A few years later, when Richard and Wendy were negotiating with Toronto’s Nelvana Productions to do the Elfquest animated film, Nelvana was in the middle of producing their big debut full-length animated film, Rock and Rule -- which would prove to be as lousy as its title and take them out of the full-length animated film game permanently. Anyway, lo and behold, one of the characters in Rock and Rule was voiced by Debbie Harry, who just happened to be at Nelvana on a day when Wendy was there and they met. And sometime later, Wendy is dropping this casually into the conversation over the phone.

My mouth went dry and my heart started pounding. "You met Debbie Harry?"

"Oh, yes," she snorted. "What an awful woman. She is completely anti-art."

I just let it go and we moved on to other subjects. And I always wondered what she meant by that: "anti-art".

But what a weird footnote to the creation of the Regency Elf.

Tuesday, June 11, 2013

Cerebus Style Sheet

Cerebus Style Sheet
Art by Dave Sim (1977)
(Click image to enlarge)
BRIAN COPPOLA: 
(from My Comic Art Museum)
How cool is this?

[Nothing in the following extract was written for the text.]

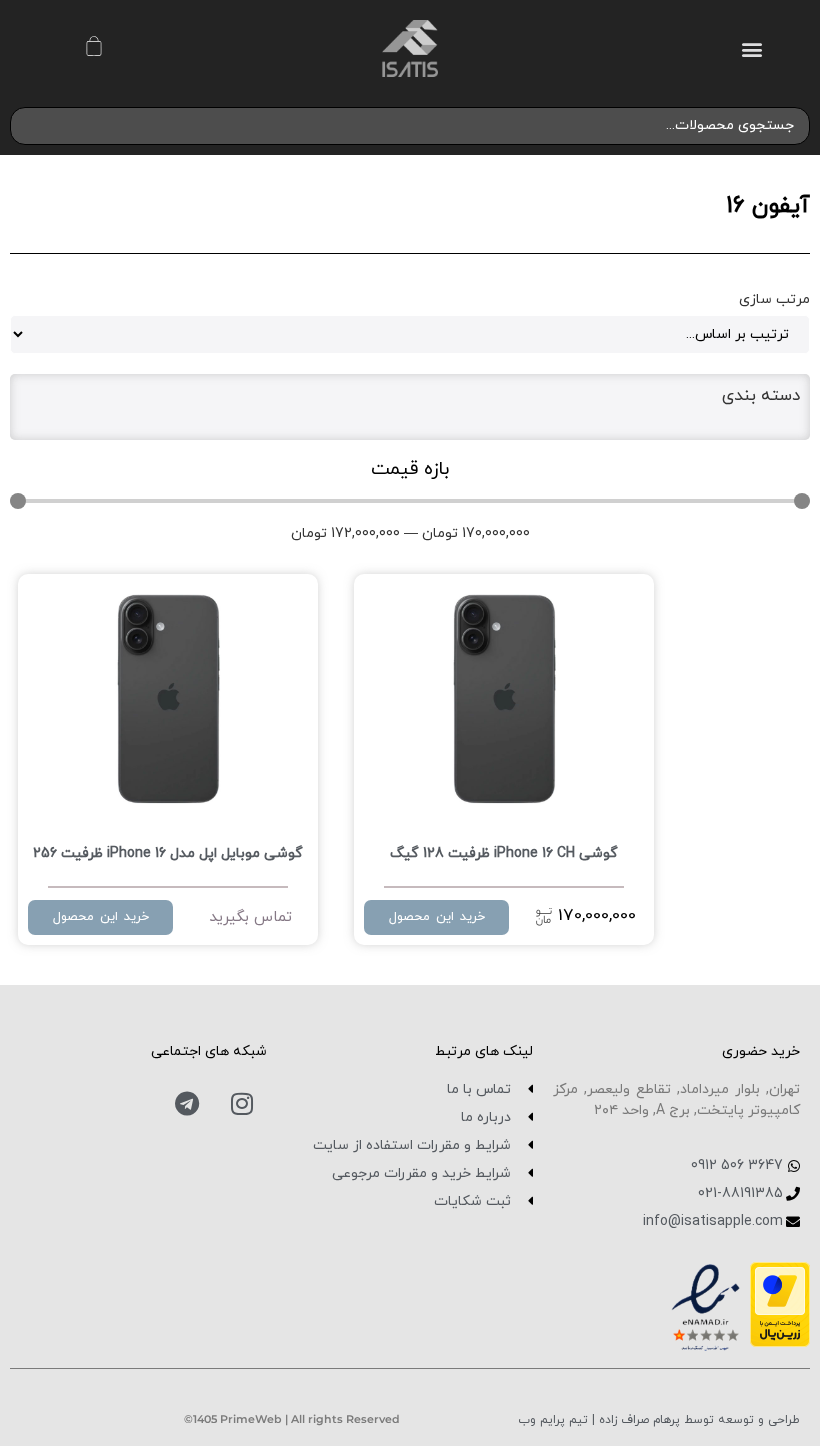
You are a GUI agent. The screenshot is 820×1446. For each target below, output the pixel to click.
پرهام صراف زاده (637, 1420)
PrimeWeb (251, 1419)
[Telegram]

This is the third piece of Cerebus artwork ever created. According to Dave, the first was the little logo that appears on the cover of Issue #1; the second was a sample comic page; the third was this style sheet; and the fourth was page 1 of issue 1.

Monday, June 10, 2013

Post-Agrarian Matriarchal Society


Cerebus #194 (May 1995)
Art by Dave Sim & Gerhard
DAVE SIM:
(from an interview with Charles Brownstein, Feature #4, 1997)
The structure of Estarcion didn't so much collapse as mutate. I mean, I was really stretching a point and you have to bear that in mind. It was taking a series of hypotheticals with definitive answers and pretending the answers weren't definitive. How could you have a post-agrarian matriarchal society? Actually, it started with a feminist society - women on top. The tripartite "she dresses better than me and she's prettier than me so she thinks she's better than me," "She's not as nicely dressed as I am and she's not as pretty as I am so she's jealous of me," and "How you are dressed and how you look are not important" are simply unresolvable and the first two will always overwhelm the third. Which is why I had Cirin make shapeless ugly dresses with hoods a core element of her revolution. In real life, she'd only be able to get a small percentage of women to go along with it. Even if she could it would still bog down over whose eyes were prettier, a nicer shape, a better colour.